# Modeling the Ly$\alpha$ transit absorption of the hot Jupiter HD 189733b

**Authors:** P. Odert, N. V. Erkaev, K. G. Kislyakova, H. Lammer, A. V. Mezentsev,, V. A. Ivanov, L. Fossati, M. Leitzinger, D. Kubyshkina, M. Holmstroem

arXiv: 1903.10772 · 2020-06-16

## TL;DR

This study models the Lyα transit absorption of hot Jupiter HD 189733b, showing that atmospheric broadening dominates the absorption signal and that typical stellar activity conditions can explain observed variations.

## Contribution

The paper combines 1D hydrodynamic and 3D MHD models to analyze how stellar XUV and wind variations affect Lyα absorption, highlighting the dominance of atmospheric broadening over ENA contributions.

## Key findings

- Lyα absorption can be explained by typical stellar activity conditions.
- Atmospheric broadening dominates the Lyα transit signature.

■ **Rows**:
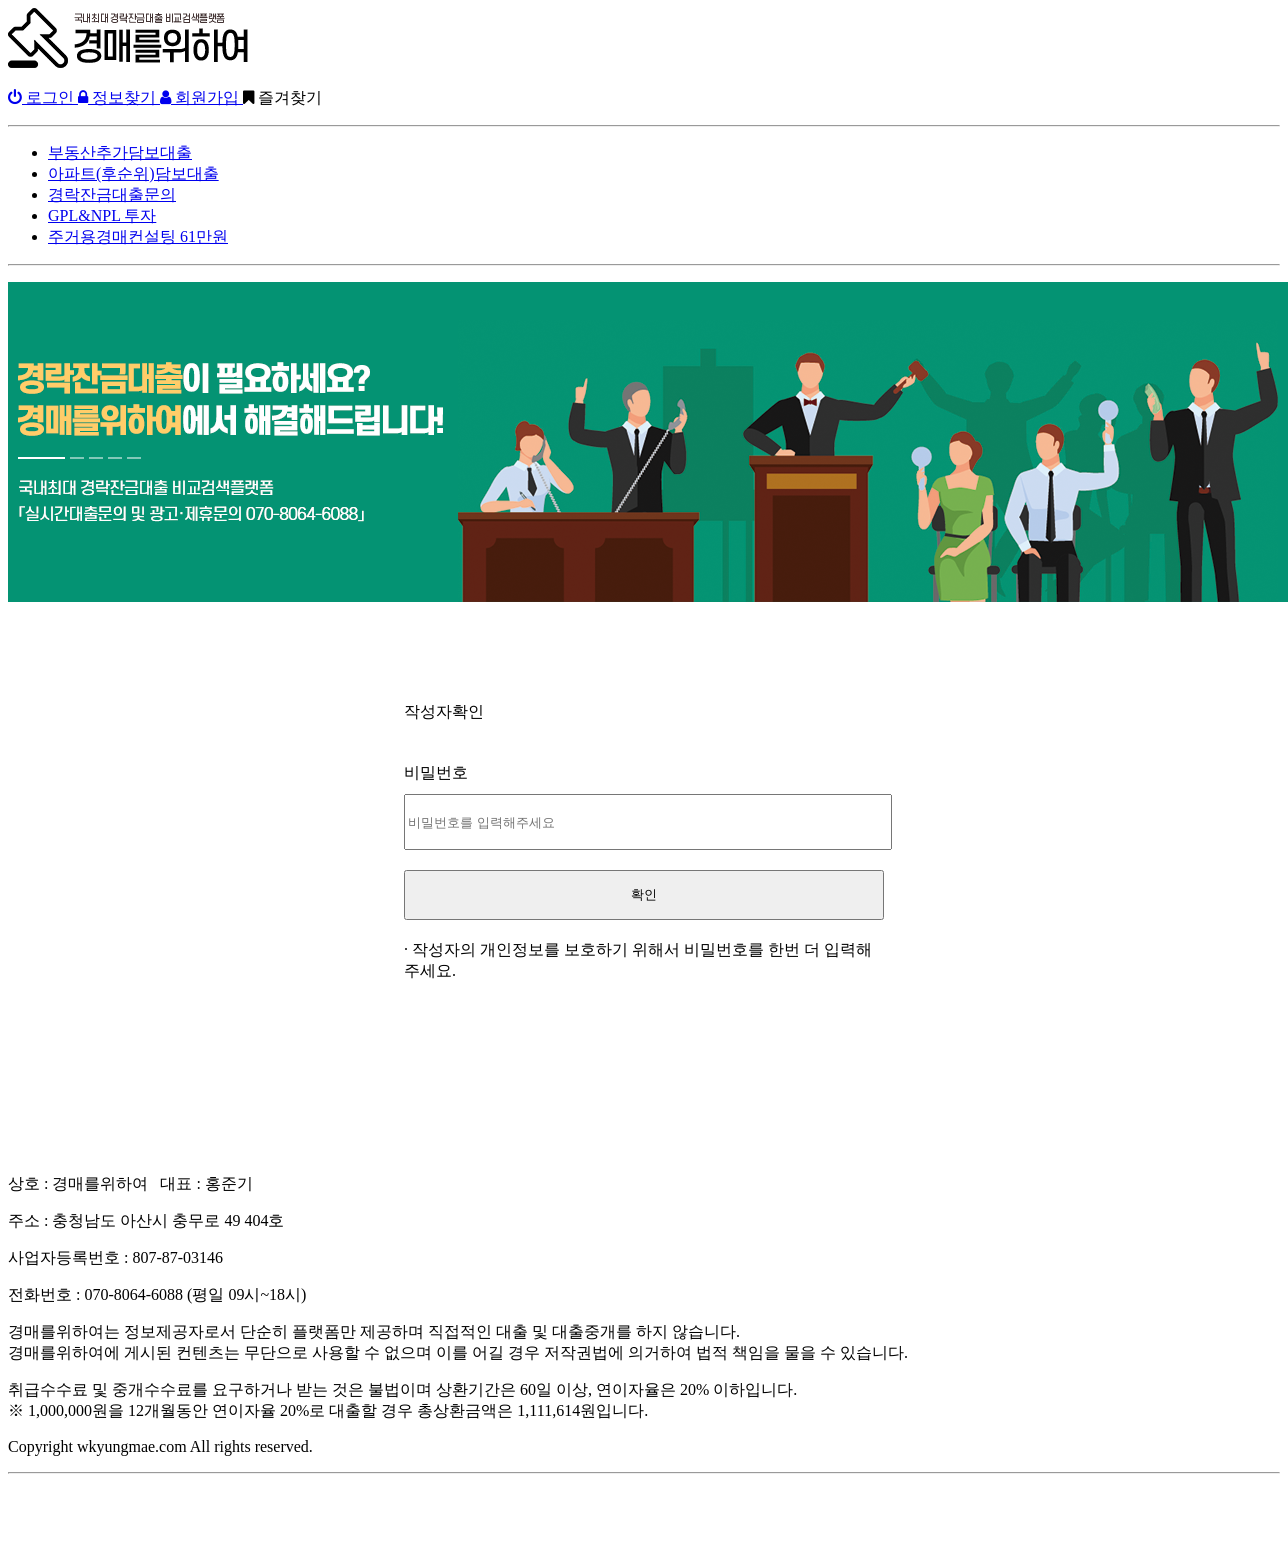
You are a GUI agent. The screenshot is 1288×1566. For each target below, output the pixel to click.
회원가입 (201, 97)
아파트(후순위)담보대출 (133, 173)
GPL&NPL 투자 (102, 215)
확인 (644, 894)
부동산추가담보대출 (120, 152)
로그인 (43, 97)
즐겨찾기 (282, 97)
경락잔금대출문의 (112, 194)
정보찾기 (119, 97)
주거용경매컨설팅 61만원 (138, 236)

■ **Tasks to complete**:
**1.** In the HD 189733b summary, rewrite the stretch from "This study models" through "stellar activity conditions.", replacing "broadening" with "widening".
**2.** According to the HD 189733b summary, which two kinds of models does the paper combine?

■ **Answers for the tasks**:
**1.**
This study models the Lyα transit absorption of hot Jupiter HD 189733b, showing that atmospheric widening dominates the absorption signal and that typical stellar activity conditions can explain observed variations.

## Contribution

The paper combines 1D hydrodynamic and 3D MHD models to analyze how stellar XUV and wind variations affect Lyα absorption, highlighting the dominance of atmospheric widening over ENA contributions.

## Key findings

- Lyα absorption can be explained by typical stellar activity conditions.

**2.** 1D hydrodynamic and 3D MHD models.